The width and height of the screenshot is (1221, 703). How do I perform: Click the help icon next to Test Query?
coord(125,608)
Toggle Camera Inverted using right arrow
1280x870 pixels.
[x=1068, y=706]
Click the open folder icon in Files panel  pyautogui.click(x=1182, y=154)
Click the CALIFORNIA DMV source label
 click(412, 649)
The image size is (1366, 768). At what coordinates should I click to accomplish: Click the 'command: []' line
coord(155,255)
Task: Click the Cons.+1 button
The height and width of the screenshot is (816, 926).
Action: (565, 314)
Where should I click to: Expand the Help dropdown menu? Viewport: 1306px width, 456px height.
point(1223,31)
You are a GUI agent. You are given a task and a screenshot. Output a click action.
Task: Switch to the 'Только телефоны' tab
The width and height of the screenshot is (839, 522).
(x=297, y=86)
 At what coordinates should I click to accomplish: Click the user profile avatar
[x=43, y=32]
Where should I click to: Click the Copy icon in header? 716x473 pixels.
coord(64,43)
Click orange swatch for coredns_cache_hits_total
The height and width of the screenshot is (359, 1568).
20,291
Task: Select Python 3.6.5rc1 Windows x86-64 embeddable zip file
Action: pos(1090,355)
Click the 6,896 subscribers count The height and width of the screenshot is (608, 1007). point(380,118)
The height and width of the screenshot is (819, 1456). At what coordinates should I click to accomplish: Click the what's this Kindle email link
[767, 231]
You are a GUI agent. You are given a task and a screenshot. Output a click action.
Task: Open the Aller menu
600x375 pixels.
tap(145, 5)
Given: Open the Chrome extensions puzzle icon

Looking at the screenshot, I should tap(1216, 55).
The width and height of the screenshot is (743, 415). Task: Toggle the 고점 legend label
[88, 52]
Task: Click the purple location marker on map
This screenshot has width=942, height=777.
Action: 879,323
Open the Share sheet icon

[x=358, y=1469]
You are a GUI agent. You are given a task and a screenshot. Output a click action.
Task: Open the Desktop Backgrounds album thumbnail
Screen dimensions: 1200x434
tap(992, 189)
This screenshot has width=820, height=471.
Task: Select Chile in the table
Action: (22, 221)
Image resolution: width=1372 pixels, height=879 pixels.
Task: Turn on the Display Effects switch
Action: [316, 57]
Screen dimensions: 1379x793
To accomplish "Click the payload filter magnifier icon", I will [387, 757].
______________________________
What the task asks:
The required output is every line above from the one with "600x375 pixels." down to the one with "Task: Click the purple location marker on map", restated word for word, ends included.

Response area:
600x375 pixels.
tap(145, 5)
Given: Open the Chrome extensions puzzle icon

Looking at the screenshot, I should tap(1216, 55).
The width and height of the screenshot is (743, 415). Task: Toggle the 고점 legend label
[88, 52]
Task: Click the purple location marker on map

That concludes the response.